● Work required
The lines to repeat are those below from the one containing "The image size is (483, 247)." down to the one containing "Given: Click red 科创公司 text before 内部审计部门", both included; reproduce them exactly and nothing else.
BEGIN Task material
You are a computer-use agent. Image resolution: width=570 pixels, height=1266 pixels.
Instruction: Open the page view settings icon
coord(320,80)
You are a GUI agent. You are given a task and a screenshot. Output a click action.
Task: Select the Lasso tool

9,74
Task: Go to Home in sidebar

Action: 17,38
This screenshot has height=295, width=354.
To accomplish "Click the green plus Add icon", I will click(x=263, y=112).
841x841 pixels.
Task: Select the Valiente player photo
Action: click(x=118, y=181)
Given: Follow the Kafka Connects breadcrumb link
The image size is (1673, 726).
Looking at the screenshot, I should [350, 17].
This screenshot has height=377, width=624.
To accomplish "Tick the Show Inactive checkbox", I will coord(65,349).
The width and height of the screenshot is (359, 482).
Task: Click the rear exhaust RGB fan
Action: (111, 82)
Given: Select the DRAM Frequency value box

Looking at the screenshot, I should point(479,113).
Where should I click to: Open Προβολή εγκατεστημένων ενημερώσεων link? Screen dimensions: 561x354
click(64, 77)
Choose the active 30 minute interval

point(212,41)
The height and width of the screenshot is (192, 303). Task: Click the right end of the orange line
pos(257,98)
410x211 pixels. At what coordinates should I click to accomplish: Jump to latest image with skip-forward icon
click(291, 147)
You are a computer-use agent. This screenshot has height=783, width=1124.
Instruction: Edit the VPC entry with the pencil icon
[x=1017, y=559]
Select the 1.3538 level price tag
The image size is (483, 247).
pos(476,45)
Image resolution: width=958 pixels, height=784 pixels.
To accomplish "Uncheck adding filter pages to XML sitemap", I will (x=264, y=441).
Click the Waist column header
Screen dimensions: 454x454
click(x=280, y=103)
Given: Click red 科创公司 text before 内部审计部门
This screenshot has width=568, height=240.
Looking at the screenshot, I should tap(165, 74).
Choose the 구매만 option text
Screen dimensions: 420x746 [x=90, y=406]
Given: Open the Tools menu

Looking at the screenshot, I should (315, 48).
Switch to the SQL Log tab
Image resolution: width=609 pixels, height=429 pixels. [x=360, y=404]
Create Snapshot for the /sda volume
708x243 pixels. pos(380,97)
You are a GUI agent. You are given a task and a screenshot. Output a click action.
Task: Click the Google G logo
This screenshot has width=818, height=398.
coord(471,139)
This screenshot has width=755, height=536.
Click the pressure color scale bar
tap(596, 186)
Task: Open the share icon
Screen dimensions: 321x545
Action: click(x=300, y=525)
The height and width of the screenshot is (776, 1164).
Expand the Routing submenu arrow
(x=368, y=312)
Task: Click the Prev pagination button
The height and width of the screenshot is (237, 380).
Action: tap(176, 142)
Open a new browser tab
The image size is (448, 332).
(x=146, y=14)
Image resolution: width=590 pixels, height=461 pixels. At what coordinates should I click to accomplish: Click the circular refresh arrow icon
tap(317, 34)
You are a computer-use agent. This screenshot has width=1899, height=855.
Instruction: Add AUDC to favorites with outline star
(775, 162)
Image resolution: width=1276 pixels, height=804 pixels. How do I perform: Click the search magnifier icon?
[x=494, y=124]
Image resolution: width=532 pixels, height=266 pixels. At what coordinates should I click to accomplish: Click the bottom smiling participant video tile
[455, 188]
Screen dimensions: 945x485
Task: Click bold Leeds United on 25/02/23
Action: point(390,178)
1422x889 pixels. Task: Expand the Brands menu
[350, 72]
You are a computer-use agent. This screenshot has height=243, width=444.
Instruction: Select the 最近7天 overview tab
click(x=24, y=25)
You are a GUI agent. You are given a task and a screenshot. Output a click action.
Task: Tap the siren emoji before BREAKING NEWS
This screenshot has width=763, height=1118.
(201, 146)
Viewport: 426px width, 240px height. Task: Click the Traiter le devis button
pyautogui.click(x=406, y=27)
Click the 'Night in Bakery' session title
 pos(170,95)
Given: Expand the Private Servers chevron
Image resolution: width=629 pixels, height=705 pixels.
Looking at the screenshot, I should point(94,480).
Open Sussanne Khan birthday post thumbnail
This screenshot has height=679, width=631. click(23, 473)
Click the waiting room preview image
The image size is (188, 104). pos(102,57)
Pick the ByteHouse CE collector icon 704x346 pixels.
END Task material
● Response to this task
The image size is (483, 247).
pos(476,45)
Image resolution: width=958 pixels, height=784 pixels.
To accomplish "Uncheck adding filter pages to XML sitemap", I will (x=264, y=441).
Click the Waist column header
Screen dimensions: 454x454
click(x=280, y=103)
Given: Click red 科创公司 text before 内部审计部门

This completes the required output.